Baltimore Sun

An epidemic of robocalls on hold during pandemic

Many call centers closed or operating with fewer workers

- By Tali Arbel

Have you been missing something amid the lockdowns and stay-at-home orders? No, not human contact. Not even toilet paper.

Robocalls.

Industry experts say robocalls are way down — scam calls as well as nagging from your credit-card company to pay your bill. The coronaviru­s pandemic has inflicted millions of job losses, and scammers have not been immune.

YouMail, which offers a robocall-blocking service, says 2.9 billion robocalls were placed in April in the U.S., down from 4.1 billion in March and 4.8 billion in February. That’s a daily average of 97 million calls in April, down from 132 million in March and 166 million in April.

The main reason: many global call centers have closed or are operating with fewer workers, said YouMail CEO Alex Quilici.

While it may be odd to think of scams being run out of call centers rather than a dark, creepy basement or a garage, that’s often the case, particular­ly in countries such as India and the Philippine­s, experts said.

After a lockdown order went into effect in India in late March, “we saw the volume of calls basically halve the next day,” Quilici said.

That means scammers will probably be back in force once the call centers come back online.

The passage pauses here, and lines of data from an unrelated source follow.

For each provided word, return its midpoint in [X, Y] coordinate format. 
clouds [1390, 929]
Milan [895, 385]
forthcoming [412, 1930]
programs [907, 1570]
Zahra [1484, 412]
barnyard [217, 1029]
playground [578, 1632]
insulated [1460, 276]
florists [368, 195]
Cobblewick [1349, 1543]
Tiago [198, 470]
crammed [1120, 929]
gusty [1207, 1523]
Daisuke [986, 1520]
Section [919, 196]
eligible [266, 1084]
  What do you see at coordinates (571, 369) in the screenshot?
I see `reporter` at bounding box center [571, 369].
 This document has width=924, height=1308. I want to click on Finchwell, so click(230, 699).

Stepped-up enforcemen­t from industry groups and the U.S. government could nibble around the edges of those call volumes when the scammers are back, however.

In recent months, federal agencies have focused on going after the small telecom providers that were allowing calls from COVID-19 scammers, citing the urgency of the pandemic.

And free blocking tools that were already in place on many people’s phones help consumers dodge unwanted calls, so it’s not clear how many have noticed the lower numbers of scam and telemarket­ing calls in the past couple months.

“What we do hear from consumers is call blocking tools are effective in reducing a significan­t number of robocalls but some unwanted calls are going to slip through,” said Maureen Mahoney, a policy analyst with Consumer Reports.

Complaints about unwanted calls to the Federal Trade Commission have been trending down since late 2018, and dropped by more than half in March from the year before, to 240,000. The Federal Communicat­ions Commission gets many fewer complaints overall but says those also fell 50% in March, to 10,000, and 60% in April, to 7,500.

“While reports of robocalls are way down overall, we’re now hearing about callers invoking the COVID-19 pandemic to pretend to be from the government, or making illegal medical or health care pitches,” an FTC blog post declared in mid-April.

And Mahoney predicts that calls will pick up again, and it won’t just be scammers back in action. With so many people out of work and behind on their bills, debt collectors will be badgering them to pay soon enough, she said.